**What to work on**.
The required output is an exact copy of the lines from the one containing "You are a GUI" through the end of the entries below, with pictures removed.

**Given information**.
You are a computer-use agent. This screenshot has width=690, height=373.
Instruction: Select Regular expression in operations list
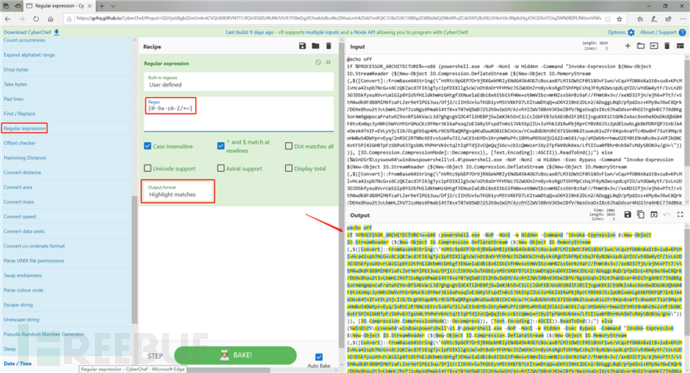(x=25, y=128)
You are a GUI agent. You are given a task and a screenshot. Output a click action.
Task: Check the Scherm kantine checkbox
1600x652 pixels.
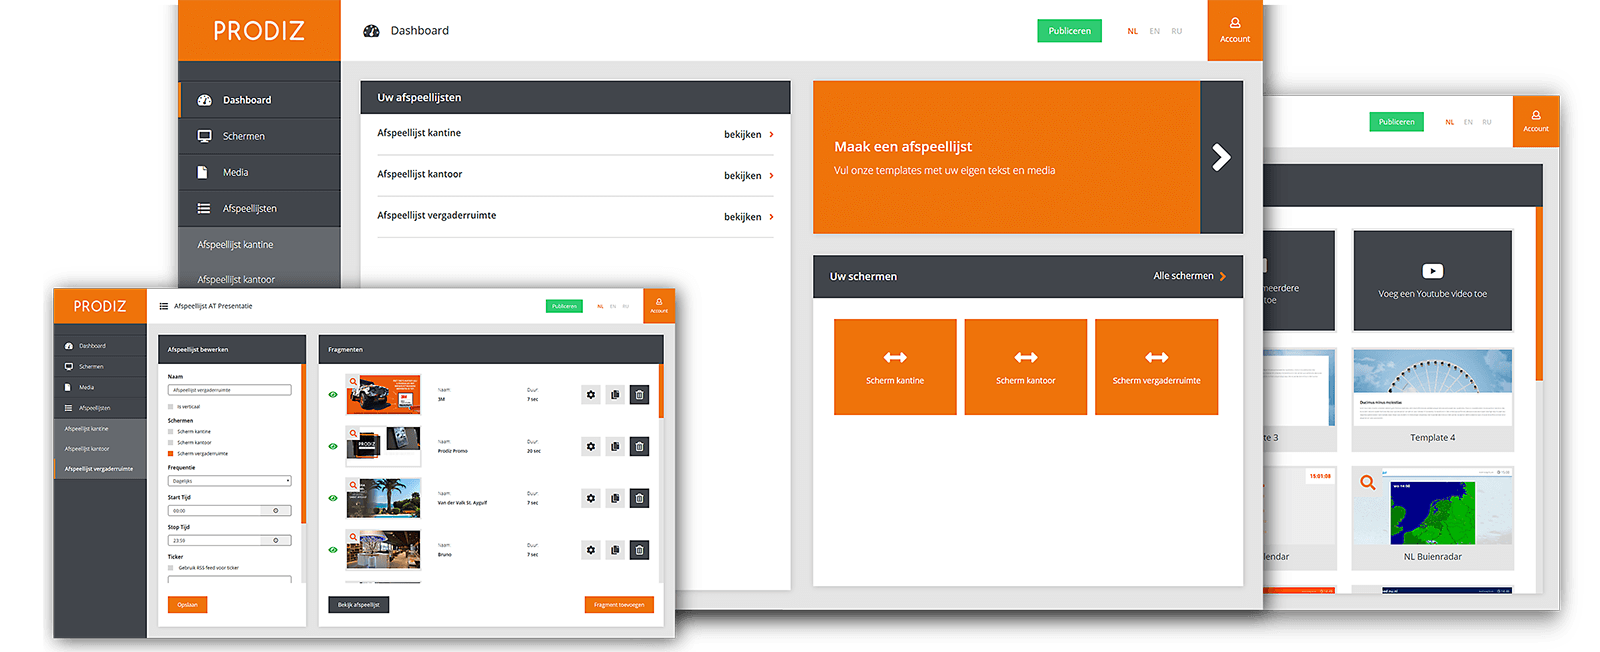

**Result of this task**.
You are a GUI agent. You are given a task and a screenshot. Output a click action.
Task: Check the Scherm kantine checkbox
1600x652 pixels.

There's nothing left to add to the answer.